日本被団協がノーベル平和賞を受賞して12月10日で一年です。被爆者らは受賞後も核のタブーを伝え続けた一方、世界では核への依存に歯止めがかからず。核兵器廃絶への道筋はいまだ見通せないのが現状です。

山口 仙二さん国連スピーチ「命のある限り、私は訴え続けます。ノー・モア・ヒロシマ ノー・モア・ナガサキ ノー・モア・ウォー ノー・モア・ヒバクシャ」
核兵器が何をもたらすのかをその存在と、証言で示し続けてきた被爆者たち。

日本被団協のノーベル平和賞受賞は、核兵器が二度と使われてはならないことを改めて世界に伝えました。受賞に力を得て始まった被爆80年。

長崎原爆被災者協議会・田中 重光会長(85)「核兵器をなくしていく。核のタブーをもっともっと強くしていく。そういう年にしていきたいと思います」かつてない注目と期待が寄せられる中、被爆者らはこのチャンスを逃すまいと、これまで以上に動き、声をあげてきました。

> 提供情報:
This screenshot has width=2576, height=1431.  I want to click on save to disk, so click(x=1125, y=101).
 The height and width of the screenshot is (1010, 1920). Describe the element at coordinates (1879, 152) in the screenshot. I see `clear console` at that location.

> 作業内容:
a) 本文で長崎原爆被災者協議会の会長として紹介されている人物は誰ですか。
b) 本文のうち、「日本被団協がノーベル平和賞を」で始まり「ノー・モア・ナガサキ ノー・モア・ウォー ノー・モア・ヒバクシャ」」で終わる部分をそのまま書き写してください。

> 回答:
a) 田中重光さんです。

b)
日本被団協がノーベル平和賞を受賞して12月10日で一年です。被爆者らは受賞後も核のタブーを伝え続けた一方、世界では核への依存に歯止めがかからず。核兵器廃絶への道筋はいまだ見通せないのが現状です。

山口 仙二さん国連スピーチ「命のある限り、私は訴え続けます。ノー・モア・ヒロシマ ノー・モア・ナガサキ ノー・モア・ウォー ノー・モア・ヒバクシャ」